Before the Finnish-born composer, Kaija Saariaho, became a music student at the Sibelius Academy in Helsinki. Before she became friends with a fellow student named Esa-Pekka Salonen. Before she went to Paris to hone her craft at IRCAM. And long before last week’s American premiere of her symphonic composition, Earth Shadows (Maan varjot) with the Los Angeles Philharmonic conducted by Salonen — Kaija Saariaho was an organist.
The irony, Saariaho explained during a preconcert talk at the Walt Disney Concert Hall, is that hardly any of her extensive repertory of musical compositions features the organ.
It was a fortuitous multiple commission from the Orchestre Symphonique de Montréal, the Orchestre National de Lyon, the Southbank Centre and the Philharmonia Orchestra, which offered Saariaho the opportunity to return to her roots. The premiere occasion was the May, 2014 dedication of the new organ at Montréal’s Place des Arts by the Orchestre Symphonique and its principal conductor, Kent Nagano.

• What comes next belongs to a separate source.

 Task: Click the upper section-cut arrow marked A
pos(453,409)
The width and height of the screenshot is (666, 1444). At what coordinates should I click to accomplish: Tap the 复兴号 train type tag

As Saariaho describes in the notes for Earth Shadows, the work is not an organ concerto.
“The organ and the orchestra are side-by-side as two rich and powerful ‘instruments’ with several common features between them,” she writes. “But more than the common features, I am interested in the aspects that separate the instruments and give them their own particular identity. For example, the orchestra has great flexibility that comes from the ability to create micro-tonality, glissandos, and rich textures with instrumental noises or delicate multi-layered dynamics. The organ, on the other hand, has the ability to produce rich and very precise textures controlled by only one musician, as well as long sustained notes without the constraints of breathing or the length of a bow. Unlike other instruments, it does not have to fight to rise above the orchestra.”
During the more than three decades of her compositional odyssey, Saariaho has morphed from a post-serialist (studying with Brian Ferneyhough in Friburg), to a composer of spectral compositions with an emphasis on electronics (at IRCAM where she worked with Gérard Grisey). Her present style, which is not easily categorized, emphasizes a vast palette of orchestral coloration, intricate rhythmic interactions, and an entire cosmology of instrumental atmospherics.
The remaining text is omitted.